WORK TO COMPLETE: Restate word for word the line containing "Task: Click the total" and all remaining lines of the entries below.

Collected data:
___
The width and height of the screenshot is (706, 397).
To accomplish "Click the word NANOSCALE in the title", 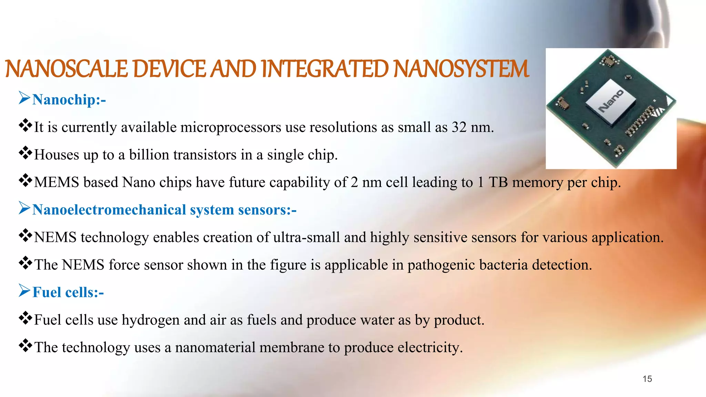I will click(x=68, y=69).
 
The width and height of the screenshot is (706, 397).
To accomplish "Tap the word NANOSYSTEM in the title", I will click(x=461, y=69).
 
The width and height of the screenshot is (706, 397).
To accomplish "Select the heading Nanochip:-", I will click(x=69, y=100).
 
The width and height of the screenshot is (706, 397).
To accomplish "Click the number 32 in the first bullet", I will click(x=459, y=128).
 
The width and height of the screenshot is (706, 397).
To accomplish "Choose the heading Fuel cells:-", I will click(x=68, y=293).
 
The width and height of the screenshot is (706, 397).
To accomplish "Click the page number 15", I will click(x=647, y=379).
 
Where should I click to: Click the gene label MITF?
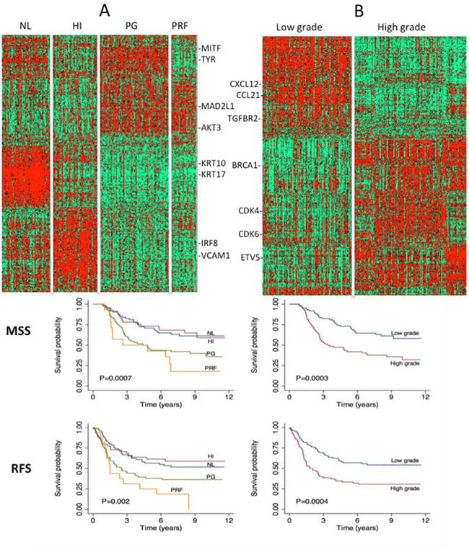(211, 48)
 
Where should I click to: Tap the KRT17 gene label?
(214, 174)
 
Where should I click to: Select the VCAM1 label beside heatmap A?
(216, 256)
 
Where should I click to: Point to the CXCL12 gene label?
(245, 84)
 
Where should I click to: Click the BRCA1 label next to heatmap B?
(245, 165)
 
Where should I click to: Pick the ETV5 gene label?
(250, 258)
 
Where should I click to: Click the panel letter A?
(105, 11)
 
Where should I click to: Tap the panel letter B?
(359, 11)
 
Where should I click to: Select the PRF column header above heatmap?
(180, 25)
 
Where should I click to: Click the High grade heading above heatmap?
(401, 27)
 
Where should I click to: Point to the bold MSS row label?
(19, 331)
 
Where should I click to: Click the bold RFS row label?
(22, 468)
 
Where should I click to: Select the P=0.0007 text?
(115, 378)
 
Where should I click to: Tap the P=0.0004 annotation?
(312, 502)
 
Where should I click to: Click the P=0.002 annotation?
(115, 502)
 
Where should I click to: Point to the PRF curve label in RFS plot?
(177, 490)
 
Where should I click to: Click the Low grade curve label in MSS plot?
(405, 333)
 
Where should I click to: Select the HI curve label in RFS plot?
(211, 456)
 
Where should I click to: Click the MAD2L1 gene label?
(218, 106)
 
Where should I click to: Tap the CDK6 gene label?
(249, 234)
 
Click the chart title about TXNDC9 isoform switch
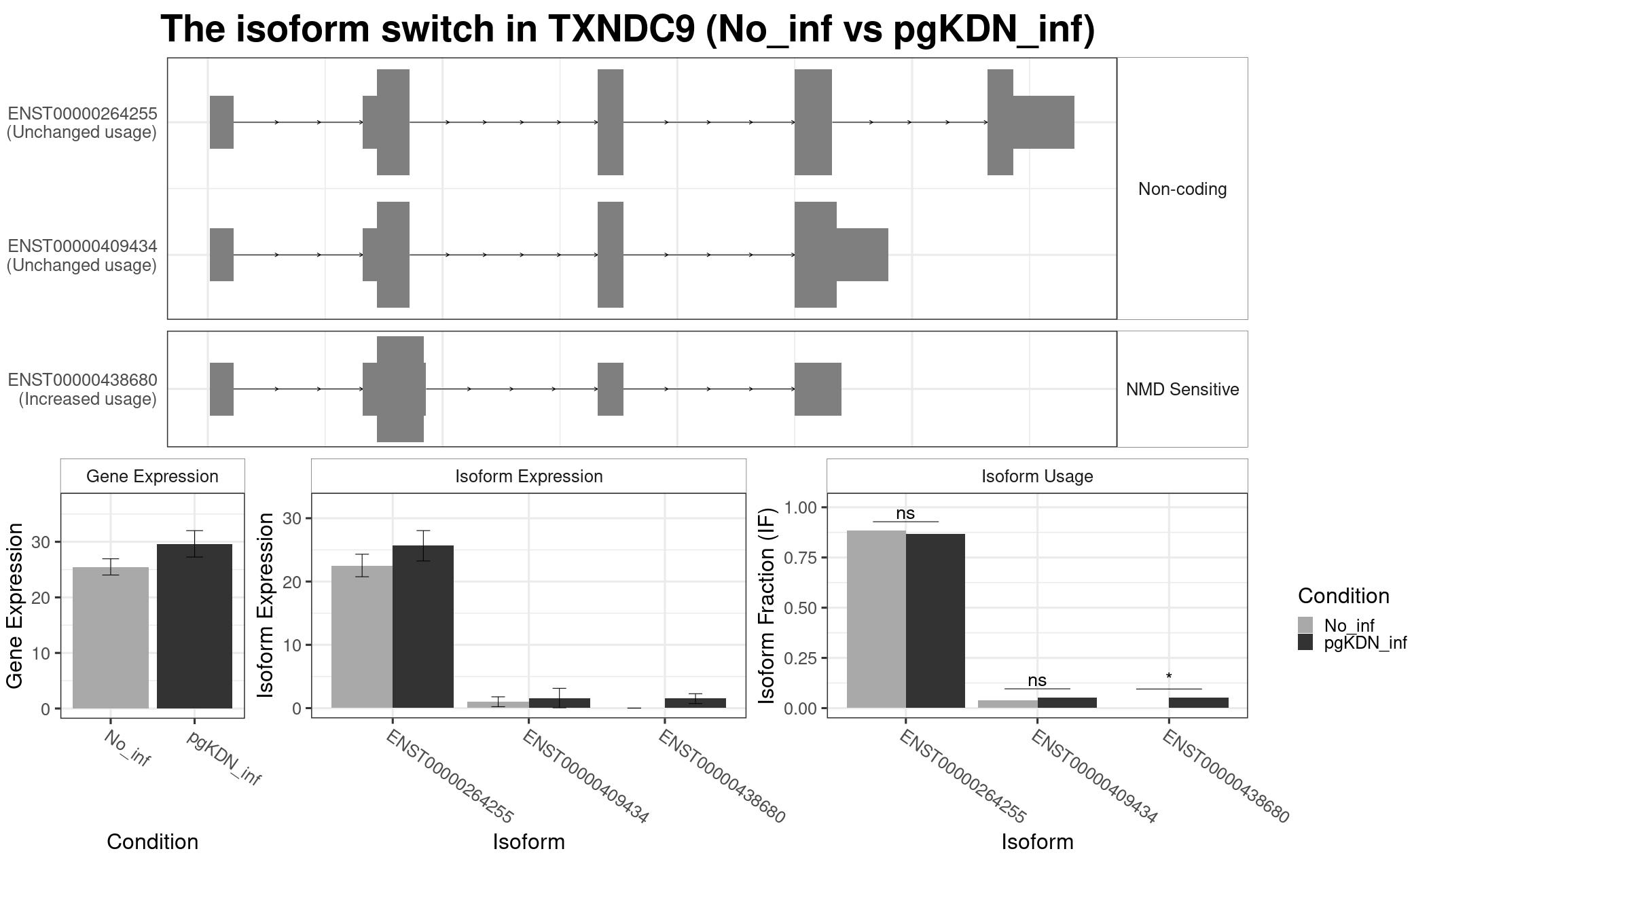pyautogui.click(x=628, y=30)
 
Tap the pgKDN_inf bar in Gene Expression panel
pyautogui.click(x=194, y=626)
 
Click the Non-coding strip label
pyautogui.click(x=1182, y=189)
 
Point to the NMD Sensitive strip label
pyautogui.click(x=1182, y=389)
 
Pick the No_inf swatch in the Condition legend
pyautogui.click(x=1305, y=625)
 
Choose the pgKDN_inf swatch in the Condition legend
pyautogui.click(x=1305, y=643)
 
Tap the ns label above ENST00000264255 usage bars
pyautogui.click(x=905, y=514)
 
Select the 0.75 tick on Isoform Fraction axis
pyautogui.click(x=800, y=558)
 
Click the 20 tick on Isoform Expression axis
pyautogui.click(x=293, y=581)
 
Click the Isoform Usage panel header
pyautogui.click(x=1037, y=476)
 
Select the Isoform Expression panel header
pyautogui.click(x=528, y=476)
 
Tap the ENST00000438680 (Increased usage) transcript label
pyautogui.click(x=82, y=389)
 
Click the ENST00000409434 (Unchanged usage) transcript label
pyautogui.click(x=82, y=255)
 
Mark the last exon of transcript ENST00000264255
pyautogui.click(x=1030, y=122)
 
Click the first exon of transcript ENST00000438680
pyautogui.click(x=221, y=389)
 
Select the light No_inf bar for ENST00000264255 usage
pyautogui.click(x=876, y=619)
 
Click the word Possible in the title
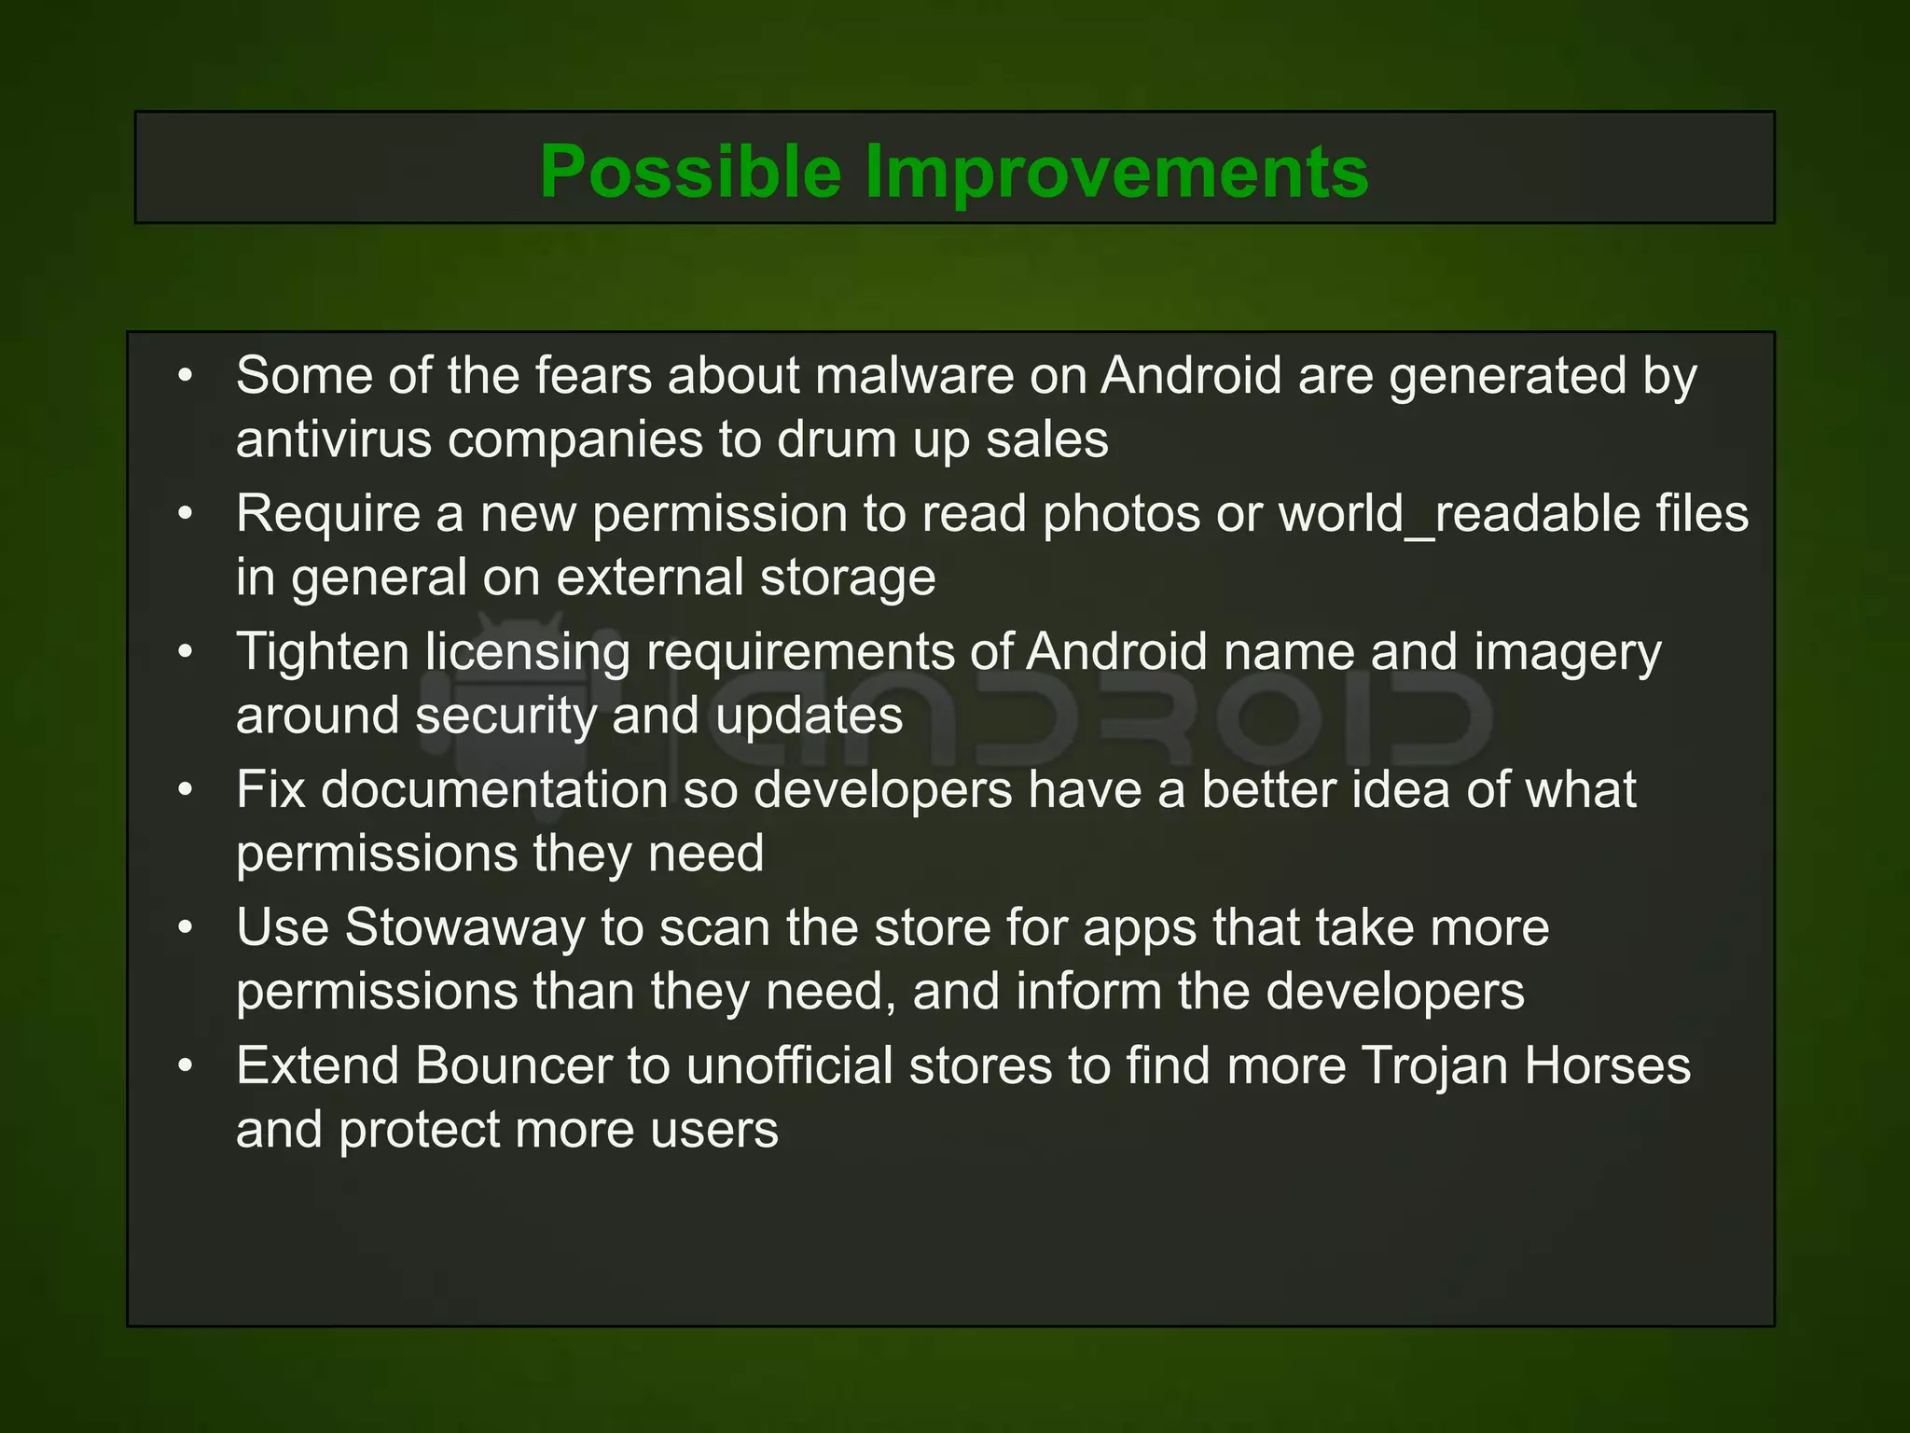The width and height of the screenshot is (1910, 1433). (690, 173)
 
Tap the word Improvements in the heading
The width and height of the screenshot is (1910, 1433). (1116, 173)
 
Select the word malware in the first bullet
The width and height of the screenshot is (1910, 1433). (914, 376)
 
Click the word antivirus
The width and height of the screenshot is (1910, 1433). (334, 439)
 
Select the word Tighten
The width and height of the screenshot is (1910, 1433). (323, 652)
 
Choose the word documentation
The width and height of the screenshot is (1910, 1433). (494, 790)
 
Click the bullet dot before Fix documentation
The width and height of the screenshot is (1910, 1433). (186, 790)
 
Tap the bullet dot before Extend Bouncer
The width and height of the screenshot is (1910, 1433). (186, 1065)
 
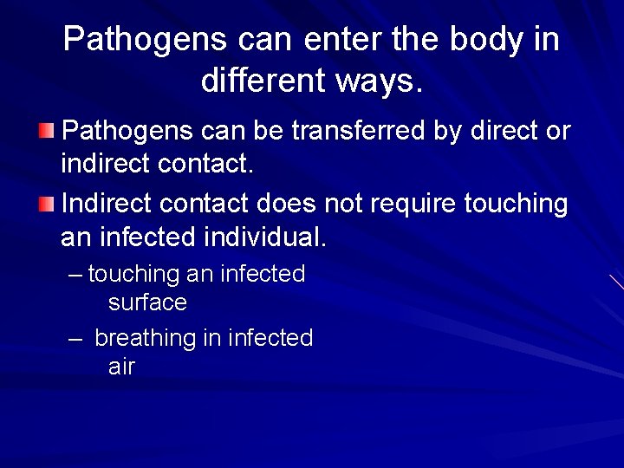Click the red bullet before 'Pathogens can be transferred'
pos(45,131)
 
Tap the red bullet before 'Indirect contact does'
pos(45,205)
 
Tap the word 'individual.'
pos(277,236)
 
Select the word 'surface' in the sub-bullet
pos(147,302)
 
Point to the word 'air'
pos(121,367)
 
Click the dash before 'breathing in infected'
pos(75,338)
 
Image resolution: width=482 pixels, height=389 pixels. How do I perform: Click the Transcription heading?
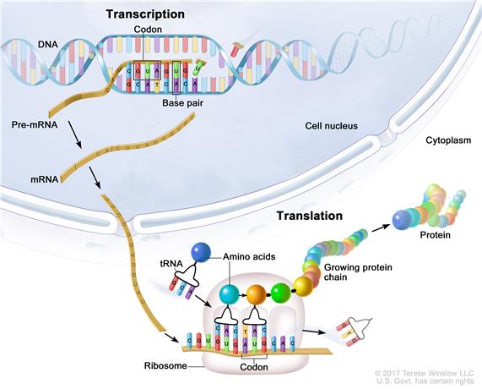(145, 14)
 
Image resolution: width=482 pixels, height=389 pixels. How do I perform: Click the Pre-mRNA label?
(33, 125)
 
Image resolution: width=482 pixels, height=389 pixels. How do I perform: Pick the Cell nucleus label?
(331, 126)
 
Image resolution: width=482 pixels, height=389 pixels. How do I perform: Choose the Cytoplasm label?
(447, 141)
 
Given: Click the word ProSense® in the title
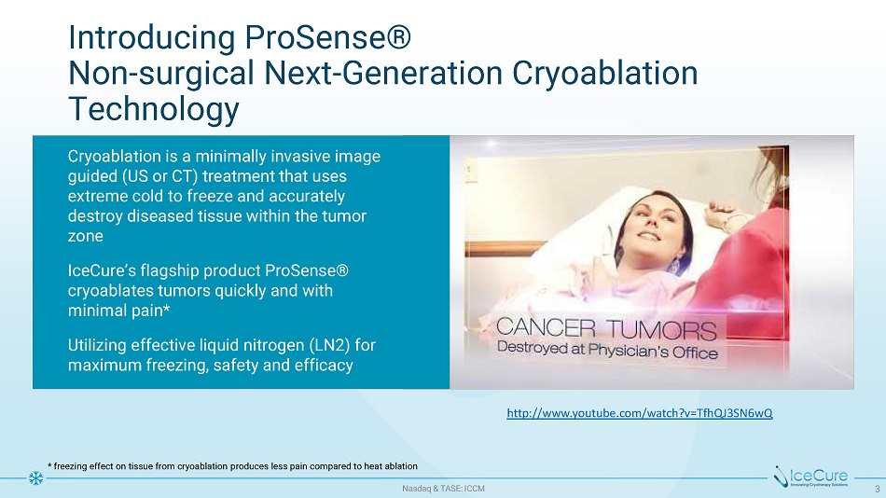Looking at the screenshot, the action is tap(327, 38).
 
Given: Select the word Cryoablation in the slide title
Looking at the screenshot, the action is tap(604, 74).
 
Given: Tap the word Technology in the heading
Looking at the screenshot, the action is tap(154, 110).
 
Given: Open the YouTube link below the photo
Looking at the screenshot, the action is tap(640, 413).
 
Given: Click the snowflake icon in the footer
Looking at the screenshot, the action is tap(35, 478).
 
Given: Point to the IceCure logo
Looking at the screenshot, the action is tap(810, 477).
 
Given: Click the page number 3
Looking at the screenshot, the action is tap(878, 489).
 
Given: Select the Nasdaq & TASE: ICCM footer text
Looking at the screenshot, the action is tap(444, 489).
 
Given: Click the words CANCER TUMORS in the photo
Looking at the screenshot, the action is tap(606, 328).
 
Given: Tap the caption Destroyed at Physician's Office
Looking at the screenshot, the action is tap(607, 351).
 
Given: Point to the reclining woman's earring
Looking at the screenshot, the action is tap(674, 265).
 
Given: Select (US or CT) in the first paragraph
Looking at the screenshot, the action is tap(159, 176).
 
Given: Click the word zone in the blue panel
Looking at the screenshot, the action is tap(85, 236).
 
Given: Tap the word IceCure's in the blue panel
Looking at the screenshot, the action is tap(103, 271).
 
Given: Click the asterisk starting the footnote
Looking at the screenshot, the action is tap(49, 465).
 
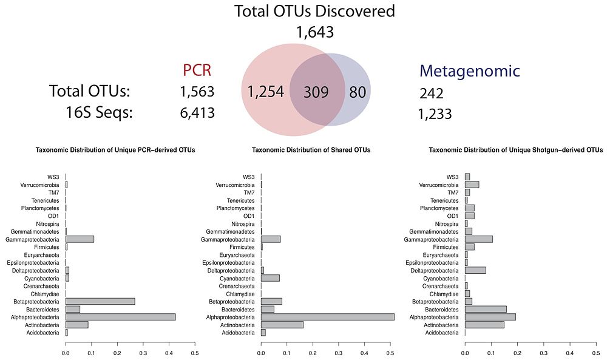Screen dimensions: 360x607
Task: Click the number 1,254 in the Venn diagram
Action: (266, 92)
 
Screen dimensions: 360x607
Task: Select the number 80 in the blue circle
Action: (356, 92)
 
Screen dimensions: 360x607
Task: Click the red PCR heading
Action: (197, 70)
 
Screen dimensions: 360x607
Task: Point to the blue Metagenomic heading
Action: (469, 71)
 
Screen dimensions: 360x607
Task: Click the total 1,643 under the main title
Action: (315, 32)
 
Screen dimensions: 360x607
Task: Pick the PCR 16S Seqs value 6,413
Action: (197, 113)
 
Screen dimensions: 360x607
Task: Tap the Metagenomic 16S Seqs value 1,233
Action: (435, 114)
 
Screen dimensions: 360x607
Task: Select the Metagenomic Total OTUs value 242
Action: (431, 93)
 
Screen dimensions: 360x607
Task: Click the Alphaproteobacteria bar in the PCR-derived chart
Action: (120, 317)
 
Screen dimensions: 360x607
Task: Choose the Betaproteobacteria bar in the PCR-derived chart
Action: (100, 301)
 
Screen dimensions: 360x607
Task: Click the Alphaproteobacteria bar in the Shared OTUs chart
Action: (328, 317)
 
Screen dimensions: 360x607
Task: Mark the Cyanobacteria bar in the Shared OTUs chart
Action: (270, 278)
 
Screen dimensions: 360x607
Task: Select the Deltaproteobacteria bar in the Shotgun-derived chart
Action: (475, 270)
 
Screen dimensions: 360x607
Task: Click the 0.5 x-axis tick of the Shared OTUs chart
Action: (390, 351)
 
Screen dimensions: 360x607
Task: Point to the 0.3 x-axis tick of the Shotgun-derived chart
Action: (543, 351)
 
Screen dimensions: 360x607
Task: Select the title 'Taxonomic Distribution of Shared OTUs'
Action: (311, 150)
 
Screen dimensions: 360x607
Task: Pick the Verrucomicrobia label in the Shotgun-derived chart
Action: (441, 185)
___
EXERCISE RESULT:
Task: Click the total 1,643 under the main title
Action: (315, 32)
 
Screen dimensions: 360x607
Task: Pick the PCR 16S Seqs value 6,413
Action: (197, 113)
 
Screen dimensions: 360x607
Task: Tap the Metagenomic 16S Seqs value 1,233
Action: (435, 114)
 
Screen dimensions: 360x607
Task: Select the Metagenomic Total OTUs value 242
Action: (431, 93)
 
Screen dimensions: 360x607
Task: Click the Alphaproteobacteria bar in the PCR-derived chart
Action: (120, 317)
 
Screen dimensions: 360x607
Task: Choose the Betaproteobacteria bar in the PCR-derived chart
Action: (100, 301)
 
Screen dimensions: 360x607
Task: Click the Alphaproteobacteria bar in the Shared OTUs chart
Action: (328, 317)
 
Screen dimensions: 360x607
Task: Mark the Cyanobacteria bar in the Shared OTUs chart
Action: (270, 278)
 
Screen dimensions: 360x607
Task: Select the Deltaproteobacteria bar in the Shotgun-derived chart
Action: (475, 270)
 
Screen dimensions: 360x607
Task: Click the 0.5 x-axis tick of the Shared OTUs chart
Action: (390, 351)
 
Screen dimensions: 360x607
Task: Point to the 0.3 x-axis tick of the Shotgun-derived chart
Action: (543, 351)
 
Screen dimensions: 360x607
Task: Select the title 'Taxonomic Distribution of Shared OTUs'
Action: (311, 150)
 
Screen dimensions: 360x607
Task: Pick the Verrucomicrobia label in the Shotgun-derived chart
Action: (441, 185)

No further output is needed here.